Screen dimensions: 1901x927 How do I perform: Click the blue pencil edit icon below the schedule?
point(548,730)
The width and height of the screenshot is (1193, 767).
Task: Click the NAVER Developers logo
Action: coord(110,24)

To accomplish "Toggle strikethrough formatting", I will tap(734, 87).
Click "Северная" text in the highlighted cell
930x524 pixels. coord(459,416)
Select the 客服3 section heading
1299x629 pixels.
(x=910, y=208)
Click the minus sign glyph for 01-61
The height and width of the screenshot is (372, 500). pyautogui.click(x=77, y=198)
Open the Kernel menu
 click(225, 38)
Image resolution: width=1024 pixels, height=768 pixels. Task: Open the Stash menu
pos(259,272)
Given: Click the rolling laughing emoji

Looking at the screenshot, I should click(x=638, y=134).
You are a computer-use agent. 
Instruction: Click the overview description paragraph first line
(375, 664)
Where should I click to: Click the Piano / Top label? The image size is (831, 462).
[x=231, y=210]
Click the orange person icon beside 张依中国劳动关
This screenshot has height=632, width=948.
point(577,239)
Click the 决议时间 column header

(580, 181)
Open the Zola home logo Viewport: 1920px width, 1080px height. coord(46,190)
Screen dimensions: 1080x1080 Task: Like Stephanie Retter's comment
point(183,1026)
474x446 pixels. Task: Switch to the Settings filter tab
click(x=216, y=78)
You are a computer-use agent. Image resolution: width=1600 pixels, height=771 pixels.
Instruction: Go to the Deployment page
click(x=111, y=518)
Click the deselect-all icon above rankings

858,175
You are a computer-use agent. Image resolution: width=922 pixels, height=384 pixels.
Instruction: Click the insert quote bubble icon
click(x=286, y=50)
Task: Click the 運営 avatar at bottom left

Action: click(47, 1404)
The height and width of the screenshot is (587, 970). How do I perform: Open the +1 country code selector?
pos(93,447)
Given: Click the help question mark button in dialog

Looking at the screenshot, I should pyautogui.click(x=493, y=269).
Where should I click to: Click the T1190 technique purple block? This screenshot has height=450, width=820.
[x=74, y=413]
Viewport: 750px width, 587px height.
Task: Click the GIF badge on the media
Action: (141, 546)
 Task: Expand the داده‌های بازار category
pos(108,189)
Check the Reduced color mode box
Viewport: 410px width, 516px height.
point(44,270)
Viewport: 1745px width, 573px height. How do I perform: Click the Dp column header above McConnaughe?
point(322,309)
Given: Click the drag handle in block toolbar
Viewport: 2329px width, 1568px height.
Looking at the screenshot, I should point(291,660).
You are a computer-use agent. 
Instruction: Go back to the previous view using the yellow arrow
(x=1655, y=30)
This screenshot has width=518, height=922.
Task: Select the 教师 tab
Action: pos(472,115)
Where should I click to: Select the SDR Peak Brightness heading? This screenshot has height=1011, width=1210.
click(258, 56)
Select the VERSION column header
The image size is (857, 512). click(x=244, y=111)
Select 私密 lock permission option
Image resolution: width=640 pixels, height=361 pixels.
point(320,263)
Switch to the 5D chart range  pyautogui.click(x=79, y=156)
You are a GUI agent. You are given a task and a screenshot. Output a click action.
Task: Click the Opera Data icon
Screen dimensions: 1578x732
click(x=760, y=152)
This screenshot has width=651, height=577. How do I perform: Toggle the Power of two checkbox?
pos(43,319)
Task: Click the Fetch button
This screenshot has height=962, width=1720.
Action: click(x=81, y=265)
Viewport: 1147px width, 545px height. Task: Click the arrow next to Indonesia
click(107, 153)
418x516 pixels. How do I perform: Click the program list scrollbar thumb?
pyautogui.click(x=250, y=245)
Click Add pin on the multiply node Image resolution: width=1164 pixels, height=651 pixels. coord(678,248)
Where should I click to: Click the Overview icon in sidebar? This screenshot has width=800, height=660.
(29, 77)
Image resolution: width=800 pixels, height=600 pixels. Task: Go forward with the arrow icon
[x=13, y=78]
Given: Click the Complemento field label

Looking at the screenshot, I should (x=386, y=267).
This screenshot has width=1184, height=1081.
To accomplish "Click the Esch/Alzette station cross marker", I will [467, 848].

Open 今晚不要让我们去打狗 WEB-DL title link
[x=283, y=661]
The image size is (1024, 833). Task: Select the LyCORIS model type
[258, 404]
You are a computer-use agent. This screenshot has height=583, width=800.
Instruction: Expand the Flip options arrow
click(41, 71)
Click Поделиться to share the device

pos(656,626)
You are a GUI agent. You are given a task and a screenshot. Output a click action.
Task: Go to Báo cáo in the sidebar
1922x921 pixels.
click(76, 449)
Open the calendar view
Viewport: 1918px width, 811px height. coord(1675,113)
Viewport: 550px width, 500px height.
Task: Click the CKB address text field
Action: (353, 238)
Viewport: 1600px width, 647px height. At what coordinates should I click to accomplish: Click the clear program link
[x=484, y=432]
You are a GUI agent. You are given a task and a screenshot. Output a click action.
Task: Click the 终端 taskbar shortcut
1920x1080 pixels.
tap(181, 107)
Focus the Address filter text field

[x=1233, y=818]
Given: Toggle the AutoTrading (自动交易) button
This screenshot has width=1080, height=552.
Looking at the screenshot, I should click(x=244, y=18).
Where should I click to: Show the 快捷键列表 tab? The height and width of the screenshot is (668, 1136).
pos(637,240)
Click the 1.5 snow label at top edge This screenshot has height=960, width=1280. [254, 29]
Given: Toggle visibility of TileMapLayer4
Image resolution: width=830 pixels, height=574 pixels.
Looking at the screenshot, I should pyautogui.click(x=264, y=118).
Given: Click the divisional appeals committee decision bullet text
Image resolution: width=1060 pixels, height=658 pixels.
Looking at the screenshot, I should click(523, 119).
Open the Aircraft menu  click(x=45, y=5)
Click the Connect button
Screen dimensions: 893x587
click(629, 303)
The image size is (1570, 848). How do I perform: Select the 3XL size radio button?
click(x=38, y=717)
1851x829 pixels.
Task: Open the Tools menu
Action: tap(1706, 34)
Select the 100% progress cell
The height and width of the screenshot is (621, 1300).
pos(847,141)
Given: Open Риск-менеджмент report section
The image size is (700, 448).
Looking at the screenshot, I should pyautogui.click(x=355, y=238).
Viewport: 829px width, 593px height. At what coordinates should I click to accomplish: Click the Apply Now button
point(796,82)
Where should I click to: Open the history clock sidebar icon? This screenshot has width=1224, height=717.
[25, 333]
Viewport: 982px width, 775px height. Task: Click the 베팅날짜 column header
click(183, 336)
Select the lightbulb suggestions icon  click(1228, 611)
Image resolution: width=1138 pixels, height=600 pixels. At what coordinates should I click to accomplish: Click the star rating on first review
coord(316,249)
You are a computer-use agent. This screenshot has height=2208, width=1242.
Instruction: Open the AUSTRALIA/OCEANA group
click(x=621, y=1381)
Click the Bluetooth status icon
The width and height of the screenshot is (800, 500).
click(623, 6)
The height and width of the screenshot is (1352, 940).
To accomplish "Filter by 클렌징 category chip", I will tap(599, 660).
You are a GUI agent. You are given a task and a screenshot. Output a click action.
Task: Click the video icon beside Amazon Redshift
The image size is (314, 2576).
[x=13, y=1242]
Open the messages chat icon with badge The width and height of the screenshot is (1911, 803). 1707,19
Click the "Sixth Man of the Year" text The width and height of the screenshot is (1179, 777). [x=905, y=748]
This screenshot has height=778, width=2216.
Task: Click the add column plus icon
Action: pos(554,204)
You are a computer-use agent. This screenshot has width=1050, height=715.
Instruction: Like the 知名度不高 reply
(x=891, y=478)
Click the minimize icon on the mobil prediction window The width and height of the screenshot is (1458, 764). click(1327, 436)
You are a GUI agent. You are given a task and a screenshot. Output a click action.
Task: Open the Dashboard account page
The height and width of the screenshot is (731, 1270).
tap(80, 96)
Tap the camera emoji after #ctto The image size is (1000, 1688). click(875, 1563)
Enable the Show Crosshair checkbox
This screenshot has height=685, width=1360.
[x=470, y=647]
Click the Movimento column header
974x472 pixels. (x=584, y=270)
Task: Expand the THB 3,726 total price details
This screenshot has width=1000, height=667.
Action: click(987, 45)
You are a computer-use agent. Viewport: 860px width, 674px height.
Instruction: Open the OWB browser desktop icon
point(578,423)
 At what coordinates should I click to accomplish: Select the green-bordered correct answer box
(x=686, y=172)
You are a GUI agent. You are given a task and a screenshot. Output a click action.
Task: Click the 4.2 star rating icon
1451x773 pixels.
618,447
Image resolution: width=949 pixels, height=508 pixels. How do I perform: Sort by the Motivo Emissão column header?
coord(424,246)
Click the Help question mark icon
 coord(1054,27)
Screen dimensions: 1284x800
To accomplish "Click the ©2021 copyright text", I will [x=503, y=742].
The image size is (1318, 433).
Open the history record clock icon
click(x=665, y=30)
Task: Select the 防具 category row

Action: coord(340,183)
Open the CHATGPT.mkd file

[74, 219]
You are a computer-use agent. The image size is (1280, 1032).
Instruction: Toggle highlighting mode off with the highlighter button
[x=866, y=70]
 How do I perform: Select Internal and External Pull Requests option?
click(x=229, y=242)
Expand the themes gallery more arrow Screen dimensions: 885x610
________________
▶ [About this task]:
Repeat exactly the lines from the first line of the records above through the line containing "You are a computer-use agent. Image resolution: width=1600", both included, and nothing else.

▶ [Exercise output]:
Screen dimensions: 1901x927 How do I perform: Click the blue pencil edit icon below the schedule?
point(548,730)
The width and height of the screenshot is (1193, 767).
Task: Click the NAVER Developers logo
Action: coord(110,24)

To accomplish "Toggle strikethrough formatting", I will tap(734, 87).
Click "Северная" text in the highlighted cell
930x524 pixels. coord(459,416)
Select the 客服3 section heading
1299x629 pixels.
(x=910, y=208)
Click the minus sign glyph for 01-61
The height and width of the screenshot is (372, 500). pyautogui.click(x=77, y=198)
Open the Kernel menu
 click(225, 38)
Image resolution: width=1024 pixels, height=768 pixels. Task: Open the Stash menu
pos(259,272)
Given: Click the rolling laughing emoji

Looking at the screenshot, I should click(x=638, y=134).
You are a computer-use agent. 
Instruction: Click the overview description paragraph first line
(375, 664)
Where should I click to: Click the Piano / Top label? The image size is (831, 462).
[x=231, y=210]
Click the orange person icon beside 张依中国劳动关
This screenshot has height=632, width=948.
point(577,239)
Click the 决议时间 column header

(580, 181)
Open the Zola home logo Viewport: 1920px width, 1080px height. coord(46,190)
Screen dimensions: 1080x1080 Task: Like Stephanie Retter's comment
point(183,1026)
474x446 pixels. Task: Switch to the Settings filter tab
click(x=216, y=78)
You are a computer-use agent. Image resolution: width=1600 pixels, height=771 pixels.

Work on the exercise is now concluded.